Phillip J. Eby pje at telecommunity.com
Thu Oct 16 00:30:41 EDT 2003


At 11:53 PM 10/15/03 -0400, Phillip J. Eby wrote:

>Join operators
>
>   Theta join (standard)
>
>   Outer join, Existence join (what's the associativity of these?)

Note that the exists join can be emulated via an outer join, combined with 
an assertion that the columns on the target are not null.  Both might 
actually be doable as a kind of mask operator that sits atop the "special" 
RV, placed into a regular join.  E.g.

left_outer_join(foo.x==bar.y,foo,bar)

would be rendered as:

theta_join(foo.x==bar.y, foo, outer_wrapper(bar,y))
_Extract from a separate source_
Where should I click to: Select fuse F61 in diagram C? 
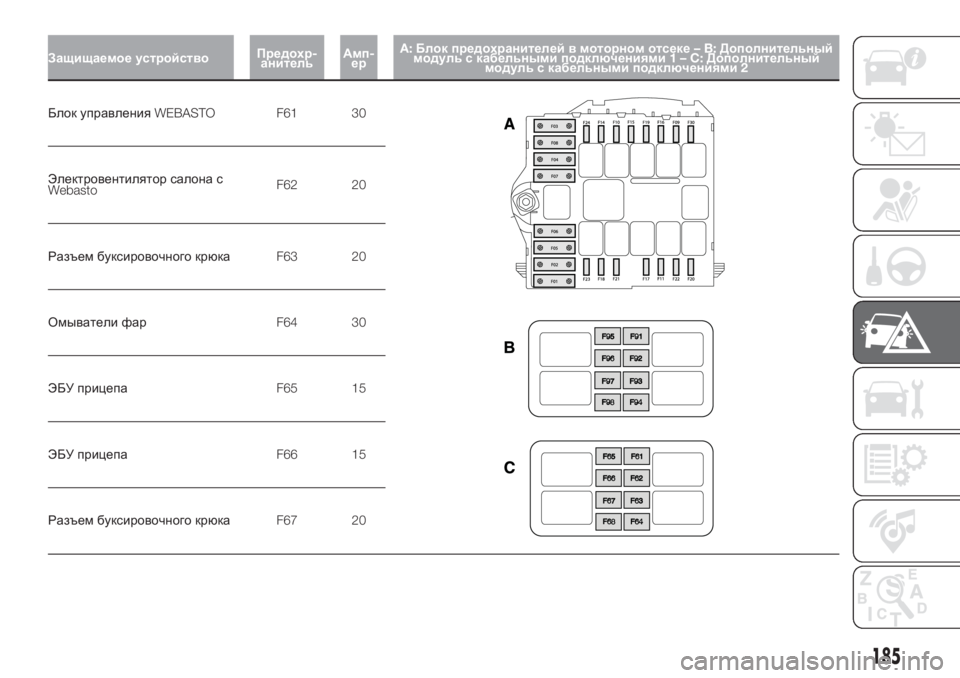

And there could be similar exists/not_exists wrappers, allowing all joins 
to be reduced to thetas over wrappers.  But there's lots of things to 
verify before taking this approach, mostly under the heading, what happens 
when you join the result to something else?  Probably it's okay, but the 
associativity of these sorts of joins doesn't seem to be well documented 
*anywhere*...


>   Aggregates - how to specify, fold?
>
>   Constant folding to remove outer joined tables by relocating
>     criteria to base table

Plus, don't forget UNION...  perhaps INTERSECT and DIFFERENCE as well.  We 
don't use these right now because Sybase didn't do them years ago, but 
there were times that I really wanted them...



>Filter operators
>
>   Aggregates - no syntax yet
>
>   IN()
>     map to set of OR()'s for constant sequence
>     EXISTS join for correlation parameter or subexpression
>     what do we do if parameter is input?  SQL generation will suck
>     subexpression for IN() would need a way to create a table alias
>       (probably better just to use correlation)
>
>   NOT()
>     what happens to traversals underneath?
>        force not_exists join?
>          that would mean no output parameters allowed

...and NOT-IN()!


>SQL Generation
>   ...and cross-database joins

Note that an equijoin to an aggregate may be simulatable by embedding a 
'(SELECT ...) AS whatever' in the SELECT clause of a query...  at least on 
DB's that support doing that.  We may want to use that trick in some cases.